**DATA**
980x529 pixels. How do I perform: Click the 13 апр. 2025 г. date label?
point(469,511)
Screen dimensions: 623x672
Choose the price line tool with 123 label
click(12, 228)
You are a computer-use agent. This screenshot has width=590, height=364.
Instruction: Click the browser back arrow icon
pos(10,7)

---

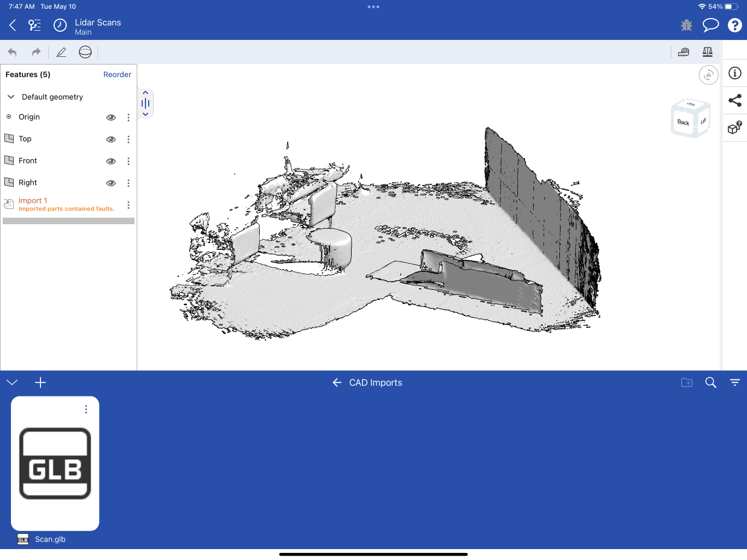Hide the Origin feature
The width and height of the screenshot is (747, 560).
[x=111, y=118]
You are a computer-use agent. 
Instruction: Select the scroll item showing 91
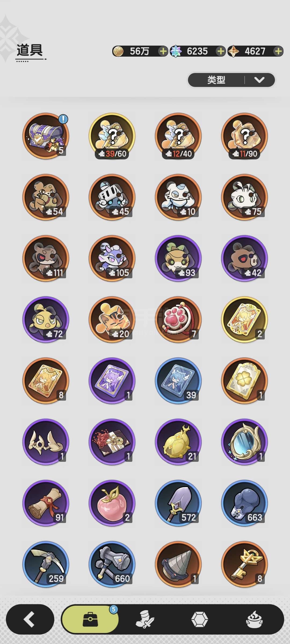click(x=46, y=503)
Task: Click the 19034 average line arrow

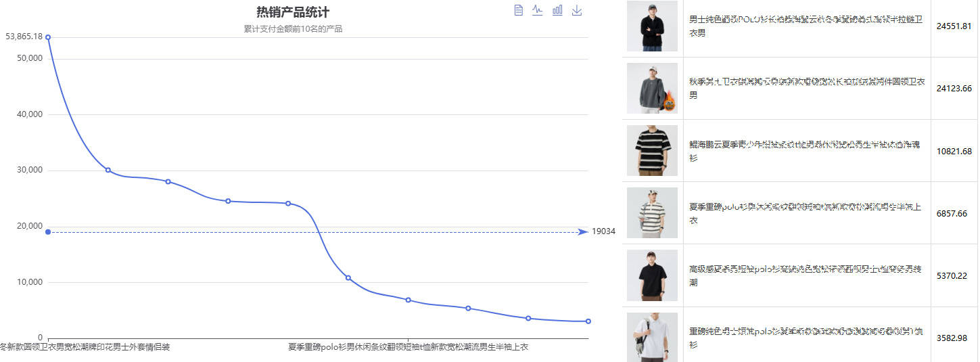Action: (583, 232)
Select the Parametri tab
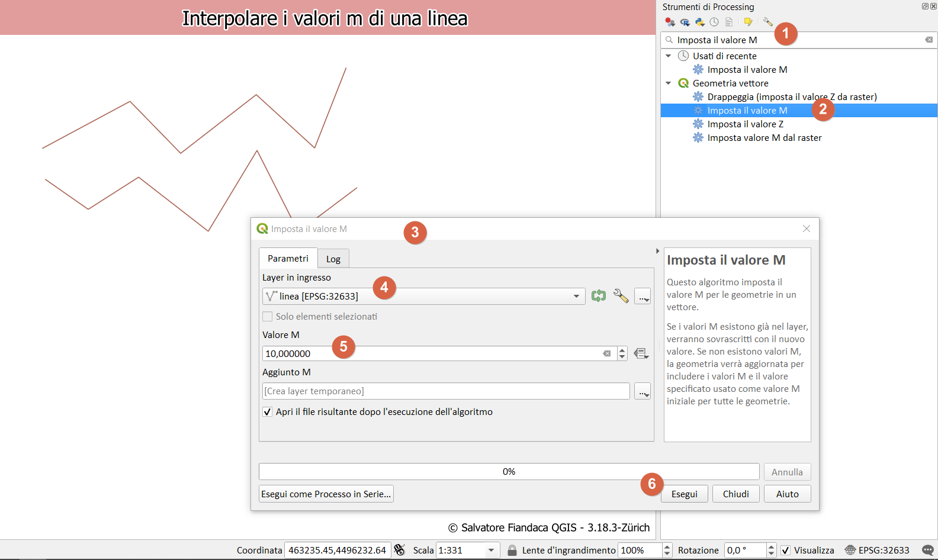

**EXERCISE DIRECTIONS**
Exactly how many lines of the material contain the word "computer"? Write the number alone.

**SOLUTION FOR THIS PROBLEM**
2